The growing budget deficit

The budget deficit has grown to alarming levels and is a major concern of economists and policymakers.  From P 50 billion in 1998, it grew to P 136 billion in 2000.  As a percentage of GNP, it has gone from 1.8% in 1998 to 3.9% in 2000.  The main reason for this burgeoning problem is the drop in revenue collection, which fell from 18.66% of GNP in 1997 to 14.43% in 2000. This drop in revenue collection was largely because of Estrada’s failure to go after big-time tax evaders and Congress' penchant for horse-trading with big lobbyists. Only the Bureau of Treasury, not principally in charge of revenue generation in the first place, earned more than its target through the sale of Treasury Bills. The lack of revenues largely impinged on government's flexibility to finance basic social services.

The new presidency

"We must be bold in our national ambitions: our challenge must be that within this decade, we will win the fight against poverty," said Gloria Macapagal-Arroyo when she took her oath as President.[6] 

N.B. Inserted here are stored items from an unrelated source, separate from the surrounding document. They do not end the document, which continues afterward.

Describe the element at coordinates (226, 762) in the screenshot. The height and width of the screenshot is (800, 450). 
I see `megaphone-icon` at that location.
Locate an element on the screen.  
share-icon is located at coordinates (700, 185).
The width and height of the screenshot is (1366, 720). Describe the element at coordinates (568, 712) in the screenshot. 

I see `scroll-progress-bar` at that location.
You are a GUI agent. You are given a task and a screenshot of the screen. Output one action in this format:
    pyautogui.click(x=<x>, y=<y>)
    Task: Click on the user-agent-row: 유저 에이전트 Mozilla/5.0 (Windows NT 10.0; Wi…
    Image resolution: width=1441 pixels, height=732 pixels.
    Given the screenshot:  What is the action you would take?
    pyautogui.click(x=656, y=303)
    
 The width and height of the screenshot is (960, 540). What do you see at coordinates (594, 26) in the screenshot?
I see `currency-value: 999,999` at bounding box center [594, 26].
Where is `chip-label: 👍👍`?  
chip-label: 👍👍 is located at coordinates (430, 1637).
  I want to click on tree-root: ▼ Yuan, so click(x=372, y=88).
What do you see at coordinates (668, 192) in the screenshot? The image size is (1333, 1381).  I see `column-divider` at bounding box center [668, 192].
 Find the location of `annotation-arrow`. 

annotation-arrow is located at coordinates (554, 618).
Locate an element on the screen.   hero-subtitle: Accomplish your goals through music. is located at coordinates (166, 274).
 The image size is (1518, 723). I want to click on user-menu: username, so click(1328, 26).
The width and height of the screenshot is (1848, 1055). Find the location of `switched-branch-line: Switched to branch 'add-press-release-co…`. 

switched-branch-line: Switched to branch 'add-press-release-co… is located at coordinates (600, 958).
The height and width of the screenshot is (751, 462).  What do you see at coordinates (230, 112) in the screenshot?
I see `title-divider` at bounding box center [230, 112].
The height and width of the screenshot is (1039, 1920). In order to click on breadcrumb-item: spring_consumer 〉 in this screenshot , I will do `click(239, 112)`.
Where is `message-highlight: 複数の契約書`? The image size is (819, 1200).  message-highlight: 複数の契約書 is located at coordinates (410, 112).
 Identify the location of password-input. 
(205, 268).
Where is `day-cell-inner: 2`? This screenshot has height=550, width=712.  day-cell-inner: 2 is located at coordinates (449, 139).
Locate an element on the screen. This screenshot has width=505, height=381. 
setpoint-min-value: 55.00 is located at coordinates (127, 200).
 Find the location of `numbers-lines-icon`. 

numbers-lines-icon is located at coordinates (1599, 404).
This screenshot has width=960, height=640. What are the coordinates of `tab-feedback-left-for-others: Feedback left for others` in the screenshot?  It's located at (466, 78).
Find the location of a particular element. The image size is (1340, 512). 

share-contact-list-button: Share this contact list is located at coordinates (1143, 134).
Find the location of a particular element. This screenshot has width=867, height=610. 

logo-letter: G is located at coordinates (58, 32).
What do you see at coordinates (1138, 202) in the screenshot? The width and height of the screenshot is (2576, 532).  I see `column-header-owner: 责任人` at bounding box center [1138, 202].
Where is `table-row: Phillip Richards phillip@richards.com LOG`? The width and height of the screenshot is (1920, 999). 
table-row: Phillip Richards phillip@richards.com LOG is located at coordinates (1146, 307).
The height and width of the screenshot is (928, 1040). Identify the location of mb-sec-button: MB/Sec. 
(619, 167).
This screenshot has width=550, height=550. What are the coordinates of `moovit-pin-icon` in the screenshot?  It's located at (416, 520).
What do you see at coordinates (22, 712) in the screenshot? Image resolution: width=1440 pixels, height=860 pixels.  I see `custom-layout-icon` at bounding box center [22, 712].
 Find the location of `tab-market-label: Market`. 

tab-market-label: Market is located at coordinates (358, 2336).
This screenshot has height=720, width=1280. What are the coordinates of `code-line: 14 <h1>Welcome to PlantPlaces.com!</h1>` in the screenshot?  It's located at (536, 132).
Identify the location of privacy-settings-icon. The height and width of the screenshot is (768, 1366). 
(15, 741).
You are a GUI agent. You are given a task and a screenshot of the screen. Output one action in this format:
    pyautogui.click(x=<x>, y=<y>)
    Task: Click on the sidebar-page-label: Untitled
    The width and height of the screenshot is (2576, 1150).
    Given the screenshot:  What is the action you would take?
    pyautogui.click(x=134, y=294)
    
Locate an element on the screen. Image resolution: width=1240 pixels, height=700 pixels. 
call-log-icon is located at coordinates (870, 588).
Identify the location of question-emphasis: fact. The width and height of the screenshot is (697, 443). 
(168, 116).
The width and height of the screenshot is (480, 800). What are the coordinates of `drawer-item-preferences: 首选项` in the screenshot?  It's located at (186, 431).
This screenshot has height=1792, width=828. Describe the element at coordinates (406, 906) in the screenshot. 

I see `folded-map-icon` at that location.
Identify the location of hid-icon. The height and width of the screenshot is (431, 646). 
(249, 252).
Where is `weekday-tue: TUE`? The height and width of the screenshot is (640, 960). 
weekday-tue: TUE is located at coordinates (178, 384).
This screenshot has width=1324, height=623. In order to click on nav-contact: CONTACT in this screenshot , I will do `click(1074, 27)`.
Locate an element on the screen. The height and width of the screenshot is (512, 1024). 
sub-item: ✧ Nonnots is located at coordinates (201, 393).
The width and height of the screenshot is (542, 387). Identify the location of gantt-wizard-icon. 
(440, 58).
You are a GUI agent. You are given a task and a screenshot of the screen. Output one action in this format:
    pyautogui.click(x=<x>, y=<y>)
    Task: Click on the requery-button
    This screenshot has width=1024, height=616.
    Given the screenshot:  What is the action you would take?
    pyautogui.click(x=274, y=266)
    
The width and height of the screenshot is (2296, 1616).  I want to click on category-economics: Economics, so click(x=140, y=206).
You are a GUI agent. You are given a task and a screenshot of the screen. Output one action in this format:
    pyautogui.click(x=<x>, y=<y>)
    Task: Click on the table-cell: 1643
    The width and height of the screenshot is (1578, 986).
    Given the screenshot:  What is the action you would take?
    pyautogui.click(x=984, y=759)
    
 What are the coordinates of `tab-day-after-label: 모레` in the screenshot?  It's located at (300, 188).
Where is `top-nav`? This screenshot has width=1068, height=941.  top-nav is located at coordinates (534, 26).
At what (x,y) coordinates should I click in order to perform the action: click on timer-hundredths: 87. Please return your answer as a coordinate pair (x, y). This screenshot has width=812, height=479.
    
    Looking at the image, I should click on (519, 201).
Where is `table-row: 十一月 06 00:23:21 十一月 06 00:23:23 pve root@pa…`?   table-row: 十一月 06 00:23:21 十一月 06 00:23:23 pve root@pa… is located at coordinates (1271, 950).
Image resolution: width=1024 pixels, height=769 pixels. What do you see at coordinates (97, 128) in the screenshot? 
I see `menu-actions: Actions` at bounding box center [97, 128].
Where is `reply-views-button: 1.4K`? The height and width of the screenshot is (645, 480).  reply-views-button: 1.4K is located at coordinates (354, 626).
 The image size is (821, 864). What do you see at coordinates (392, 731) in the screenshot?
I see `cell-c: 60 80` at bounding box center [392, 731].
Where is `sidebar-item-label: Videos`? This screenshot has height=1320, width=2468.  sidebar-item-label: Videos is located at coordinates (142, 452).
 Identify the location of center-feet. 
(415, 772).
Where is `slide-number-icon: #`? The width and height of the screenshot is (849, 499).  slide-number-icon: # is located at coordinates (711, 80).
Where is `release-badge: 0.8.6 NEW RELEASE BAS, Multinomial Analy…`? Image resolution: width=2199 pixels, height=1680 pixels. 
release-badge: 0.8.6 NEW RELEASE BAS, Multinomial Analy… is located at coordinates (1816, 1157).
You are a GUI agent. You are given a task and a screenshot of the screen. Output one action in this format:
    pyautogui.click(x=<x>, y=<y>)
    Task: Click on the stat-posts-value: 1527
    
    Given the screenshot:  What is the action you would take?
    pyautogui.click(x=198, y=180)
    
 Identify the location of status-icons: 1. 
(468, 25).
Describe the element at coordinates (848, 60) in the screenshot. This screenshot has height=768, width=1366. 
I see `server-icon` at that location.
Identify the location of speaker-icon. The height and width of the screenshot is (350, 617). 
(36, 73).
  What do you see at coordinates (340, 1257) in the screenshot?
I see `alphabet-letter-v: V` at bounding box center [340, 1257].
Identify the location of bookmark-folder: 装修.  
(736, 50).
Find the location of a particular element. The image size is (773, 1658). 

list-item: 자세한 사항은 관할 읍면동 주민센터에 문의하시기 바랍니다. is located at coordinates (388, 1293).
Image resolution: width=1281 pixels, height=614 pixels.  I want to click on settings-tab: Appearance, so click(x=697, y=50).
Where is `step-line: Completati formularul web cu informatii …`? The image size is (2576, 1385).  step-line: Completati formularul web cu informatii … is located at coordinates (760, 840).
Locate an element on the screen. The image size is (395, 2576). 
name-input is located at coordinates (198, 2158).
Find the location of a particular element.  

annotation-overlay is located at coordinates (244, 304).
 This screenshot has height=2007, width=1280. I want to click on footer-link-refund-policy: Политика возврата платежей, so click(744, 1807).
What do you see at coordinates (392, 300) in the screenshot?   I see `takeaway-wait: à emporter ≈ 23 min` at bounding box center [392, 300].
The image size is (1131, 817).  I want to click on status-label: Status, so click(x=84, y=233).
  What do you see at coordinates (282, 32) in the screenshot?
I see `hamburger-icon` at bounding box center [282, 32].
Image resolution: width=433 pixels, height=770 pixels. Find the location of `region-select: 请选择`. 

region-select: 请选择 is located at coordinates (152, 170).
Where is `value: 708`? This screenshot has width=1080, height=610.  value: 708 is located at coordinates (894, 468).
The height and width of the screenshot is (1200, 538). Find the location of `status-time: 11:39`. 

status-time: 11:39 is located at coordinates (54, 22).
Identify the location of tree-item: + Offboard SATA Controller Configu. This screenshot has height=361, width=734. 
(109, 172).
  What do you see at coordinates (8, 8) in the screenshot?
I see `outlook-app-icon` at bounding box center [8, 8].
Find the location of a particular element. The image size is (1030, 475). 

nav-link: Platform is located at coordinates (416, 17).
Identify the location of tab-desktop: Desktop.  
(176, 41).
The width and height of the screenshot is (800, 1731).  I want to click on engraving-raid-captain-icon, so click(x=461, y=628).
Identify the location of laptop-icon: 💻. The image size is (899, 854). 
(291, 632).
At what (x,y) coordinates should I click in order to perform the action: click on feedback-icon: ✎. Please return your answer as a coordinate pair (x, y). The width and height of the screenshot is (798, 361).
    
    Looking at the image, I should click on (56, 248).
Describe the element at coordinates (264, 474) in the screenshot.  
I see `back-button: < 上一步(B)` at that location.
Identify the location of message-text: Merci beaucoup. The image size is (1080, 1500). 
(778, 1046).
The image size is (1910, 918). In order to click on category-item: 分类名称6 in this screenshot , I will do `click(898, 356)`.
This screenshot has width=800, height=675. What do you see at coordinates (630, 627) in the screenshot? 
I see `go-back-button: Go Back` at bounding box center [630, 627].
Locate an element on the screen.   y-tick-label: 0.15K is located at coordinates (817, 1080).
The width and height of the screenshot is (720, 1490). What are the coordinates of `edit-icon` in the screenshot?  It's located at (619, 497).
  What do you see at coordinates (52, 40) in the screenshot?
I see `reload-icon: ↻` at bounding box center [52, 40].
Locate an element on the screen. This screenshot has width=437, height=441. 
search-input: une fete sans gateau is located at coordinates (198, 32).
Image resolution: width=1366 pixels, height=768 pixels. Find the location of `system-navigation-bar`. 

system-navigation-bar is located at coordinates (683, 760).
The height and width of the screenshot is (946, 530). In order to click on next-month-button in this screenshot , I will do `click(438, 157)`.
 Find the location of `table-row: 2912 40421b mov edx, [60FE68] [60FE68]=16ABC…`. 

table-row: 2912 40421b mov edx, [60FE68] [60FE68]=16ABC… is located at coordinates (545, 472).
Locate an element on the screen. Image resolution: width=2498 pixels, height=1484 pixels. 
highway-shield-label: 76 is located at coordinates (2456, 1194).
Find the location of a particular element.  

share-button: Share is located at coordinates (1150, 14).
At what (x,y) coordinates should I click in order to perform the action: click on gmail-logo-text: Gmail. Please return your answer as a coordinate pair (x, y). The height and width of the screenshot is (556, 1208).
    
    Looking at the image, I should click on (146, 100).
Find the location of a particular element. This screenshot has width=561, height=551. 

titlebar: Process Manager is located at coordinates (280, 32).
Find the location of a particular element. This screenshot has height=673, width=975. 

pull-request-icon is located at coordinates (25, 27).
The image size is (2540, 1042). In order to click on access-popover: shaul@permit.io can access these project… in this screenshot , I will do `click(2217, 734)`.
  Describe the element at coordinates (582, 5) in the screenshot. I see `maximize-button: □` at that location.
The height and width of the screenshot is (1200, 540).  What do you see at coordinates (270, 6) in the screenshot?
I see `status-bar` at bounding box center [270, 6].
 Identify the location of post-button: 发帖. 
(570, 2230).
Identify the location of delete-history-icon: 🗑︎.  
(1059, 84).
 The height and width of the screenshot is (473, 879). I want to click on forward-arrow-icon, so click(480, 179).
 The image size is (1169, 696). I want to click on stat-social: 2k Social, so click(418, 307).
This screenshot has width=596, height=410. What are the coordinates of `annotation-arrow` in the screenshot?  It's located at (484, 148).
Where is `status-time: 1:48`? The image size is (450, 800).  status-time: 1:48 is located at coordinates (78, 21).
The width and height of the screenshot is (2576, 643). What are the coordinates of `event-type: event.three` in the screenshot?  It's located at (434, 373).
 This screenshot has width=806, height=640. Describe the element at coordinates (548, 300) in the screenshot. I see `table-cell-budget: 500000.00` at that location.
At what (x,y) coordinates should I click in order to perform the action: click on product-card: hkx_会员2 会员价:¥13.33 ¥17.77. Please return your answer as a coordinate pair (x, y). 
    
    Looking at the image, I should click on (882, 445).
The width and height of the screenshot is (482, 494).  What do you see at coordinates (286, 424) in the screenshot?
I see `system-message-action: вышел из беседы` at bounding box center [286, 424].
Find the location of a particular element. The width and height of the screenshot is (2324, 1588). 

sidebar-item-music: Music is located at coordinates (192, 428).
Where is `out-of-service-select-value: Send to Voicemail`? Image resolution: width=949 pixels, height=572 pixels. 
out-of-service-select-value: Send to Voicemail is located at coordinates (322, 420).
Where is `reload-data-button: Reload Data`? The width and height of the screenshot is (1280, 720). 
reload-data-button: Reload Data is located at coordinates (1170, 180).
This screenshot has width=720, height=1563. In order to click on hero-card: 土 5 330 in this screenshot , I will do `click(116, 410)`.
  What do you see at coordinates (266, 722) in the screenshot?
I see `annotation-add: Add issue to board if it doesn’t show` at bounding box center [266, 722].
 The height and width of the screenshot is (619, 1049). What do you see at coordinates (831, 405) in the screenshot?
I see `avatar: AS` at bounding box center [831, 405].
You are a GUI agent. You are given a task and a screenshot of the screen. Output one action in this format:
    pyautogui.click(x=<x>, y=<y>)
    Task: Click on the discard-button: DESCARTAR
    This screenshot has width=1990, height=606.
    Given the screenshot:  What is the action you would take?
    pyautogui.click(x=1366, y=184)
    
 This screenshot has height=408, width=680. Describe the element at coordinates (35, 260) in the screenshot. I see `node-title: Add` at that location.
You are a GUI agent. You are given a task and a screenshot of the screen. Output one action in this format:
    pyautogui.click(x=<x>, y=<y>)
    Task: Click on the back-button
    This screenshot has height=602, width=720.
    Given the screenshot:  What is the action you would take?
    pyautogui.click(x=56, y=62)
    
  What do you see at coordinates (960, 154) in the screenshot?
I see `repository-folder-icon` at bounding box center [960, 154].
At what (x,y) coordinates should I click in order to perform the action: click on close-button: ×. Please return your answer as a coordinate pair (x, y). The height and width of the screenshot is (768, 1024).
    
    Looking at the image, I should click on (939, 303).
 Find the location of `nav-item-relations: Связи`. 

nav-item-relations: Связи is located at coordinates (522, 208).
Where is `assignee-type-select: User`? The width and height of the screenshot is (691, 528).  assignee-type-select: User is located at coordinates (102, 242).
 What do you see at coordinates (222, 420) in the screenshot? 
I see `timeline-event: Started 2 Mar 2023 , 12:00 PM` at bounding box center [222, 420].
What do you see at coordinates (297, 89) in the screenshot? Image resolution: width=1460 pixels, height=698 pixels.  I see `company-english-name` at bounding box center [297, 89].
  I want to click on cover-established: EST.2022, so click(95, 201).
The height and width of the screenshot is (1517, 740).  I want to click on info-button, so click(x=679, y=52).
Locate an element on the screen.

President Arroyo has yet to be specific on how she intends to win the fight against poverty. Governance was the key issue that eroded investor confidence and toppled the Estrada administration. Thus it is expected that President Arroyo's administration and civil society will focus their energies on seeing to it that the basic principles of accountability, transparency, predictability and participation inform and inspire her governance.  

The Filipino people have matured politically. We have been battered, but—with the inspiration and lessons drawn from the Second People Power—we have not been beaten.


Notes:

[1] Jueteng is an illegal numbers game played in most parts of the country. Its operators give protection money to local officials. A governor and well-known jueteng operator in the North revealed that President Estrada and his relatives were getting a huge chunk of this protection money.

[2] The MILF is the vanguard of the Islamic movement in the Bangsamoro homeland in Mindanao and the neighboring islands. The MILF was formed in 1977 when Hashim Salamat, supported by ethnic Maguindanaos from Mindanao, split from the Moro National Liberation Front (MNLF). Salamat advocated a more moderate and conciliatory approach toward the government.  In January 1987, the MNLF signed an agreement relinquishing its goal of independence for Muslim regions and accepting the government's offer of autonomy. The Moro Islamic Liberation Front, the next largest faction, refused to accept the accord.  The Mindanao-based Moro Islamic Liberation Front fields around 2,900 troops.

[3] Abu Sayyaf is an Islamic extremist group led by Abdurajik Abubakar Janjalani that operates in the southern Philippines. This is a lost command that originated from the Moro National Liberation Front in 1991. Reports indicate that there are about 200 members, mostly younger Muslims, many of whom have studied or worked in the Gulf states, where they were exposed to radical Islamic ideology. Abu Sayyaf's activities include bombing, assassinations, kidnappings for ransom, and extortion payments from companies and businessmen.  It has deteriorated into a bandit group.

[4] Jose M. Galang Jr. "It only just began". BusinessWorld, 14 August 2000.

[5] Rep. Wigberto E. Tañada. "Welcome Remarks" presented in the First Regional Consultation on the Philippine Human Rights Draft Declaration, 10 May 2000, Baguio City

[6] Gloria Macapagal-Arroyo, "Inaugural Speech" delivered on 20 January 2001, EDSA Shrine, Mandaluyong, as cited in Philippine Daily Inquirer, 21 January 2001.

Jessica Reyes-Cantos is a member of the management collective of Action for Economic Reforms. The author wishes to acknowledge the suggestions and comments of Filomeno Sta. Ana III, coordinator of Action for Economic Reforms.